Palin Derangement Syndrome

Protests over Palin’s White House run

The Australian

HUNDREDS of protesters turned out in Anchorage, Alaska, today in a rally against Governor Sarah Palin’s candidacy for vice president.

At least 500 protesters were outside the Loussac Library waving signs.

At least 100 Palin supporters were on the other side of the street showing support for the governor.

* GOP to McCain: Palin is more popular than you!

The protest came hours after the governor held a morning rally in downtown Anchorage, attended by as many as 1,500 cheering supporters, then flew off to Nevada to resume campaigning. It’s the first public demonstration against Palin since she accepted McCain’s offer on Aug. 29.

The protesters included a mix of Obama supporters, anti-war protesters, abortion-rights advocates and people upset that Palin, when she was Wasilla mayor, asked a city librarian about removing books.

Protesters said they were surprised at the size of the crowd, and said it was the result of e-mails that have been forwarded over the past few days promoting the event.

“I was stunned when I was coming here; I’ve never seen anything like this,” said Marybeth Holleman of Anchorage.

The Palin supporters were across the street, many shouting “Sar-ah! Sa-rah!” 
At least a half-dozen police patrol cars were at the scene, but there have been no confrontations or traffic problems reported. 

GOP to McCain: Palin is more popular than you!
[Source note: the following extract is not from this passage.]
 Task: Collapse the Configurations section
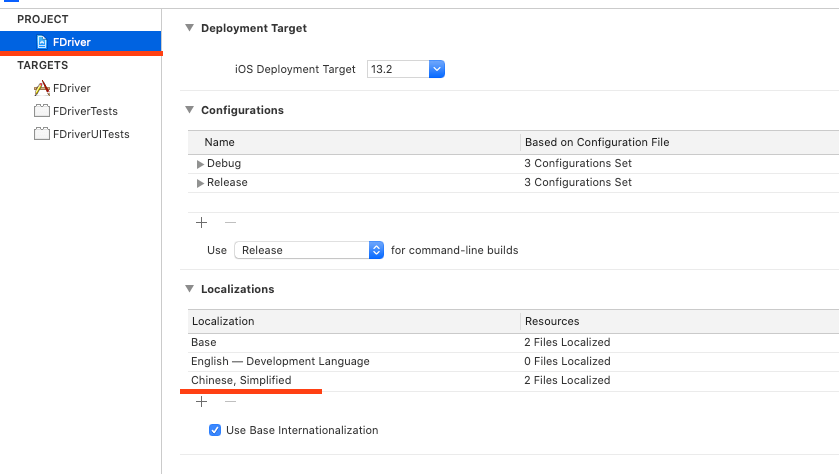click(x=189, y=110)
News Team

John McCain, who in the past has claimed he preferred small “town hall” style crowds, is being being warned not to hold seperate rallies for himself and Palin. Crowd size has surged many fold at McCain rallies since picking Palin. However, if Palin by herself drew much bigger crowds at rallies than McCain by himself, it would be pretty embarrassing.
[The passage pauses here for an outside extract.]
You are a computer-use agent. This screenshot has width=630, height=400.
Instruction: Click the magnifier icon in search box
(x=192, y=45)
From Family Security Matters…


    With “Palinmania” continuing to grow at every stop on the campaign trail, John McCain and his advisors are suddenly faced with a most unique and troubling problem; his Vice Presidential pick is much more popular than he and will almost certainly draw bigger crowds than the presumptive presidential nominee once she goes out and campaigns on her own. This will no doubt be pointed out by the press and the Obama campaign (is there a difference at this point?) and might serve to underscore McCain’s relative weakness and the tepid level of enthusiasm he generates even among party faithful.

  The campaign is vamping a bit, extending the scheduled three day joint tour of the two for a few days, no doubt to both take advantage of Palin’s extraordinary popularity and to try and come up with a solution – or at least a decent response – to questions that will arise about McCain’s drawing power. Frankly, I’m not sure there is anything they can do. The press is going to be counting noses at the separate events for the two and will try to spin the difference as detrimental to McCain no matter what the campaign does or says about it. It is probably best that McCain simply ride the wave of Palin’s celebrity as far as it will take him. And if she gets millions to the polls who might have stayed home otherwise, it may give him the presidency.
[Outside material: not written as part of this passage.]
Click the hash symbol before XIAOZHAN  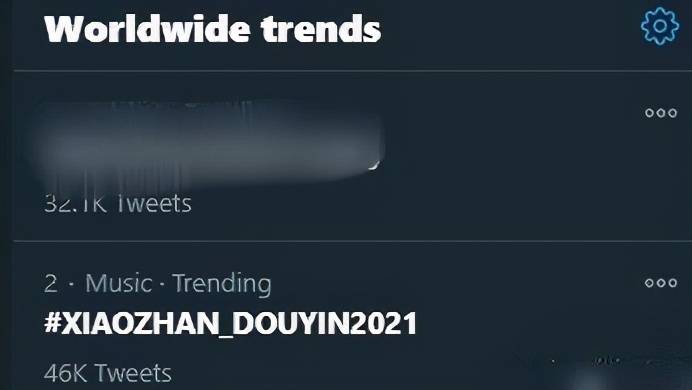tap(52, 323)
   Sarah Palin is something new in conservative politics; a figure actually adored by millions of ordinary Americans, many of whom are not Republicans. To say that this turns the idea of celebrity on its head is an understatement. Conservatives are not supposed to be pop culture icons in that traditionalists are what popular culture seeks to rebel against. But many of the same mothers who take their daughters to Miley Cyrus concerts (and probably took their older sisters to Britney Spears events) would have no trouble taking both to an appearance by Palin.

    That’s because Palin has transcended what she stands for as a politician and is admired for who she is; a mother of 5 kids, a wife of 20 years to a working class hero kind of guy, and a woman with a career who tries to balance it all while looking like a million dollars. She is what millions of middle class women aspire to be and recognize as a kindred spirit.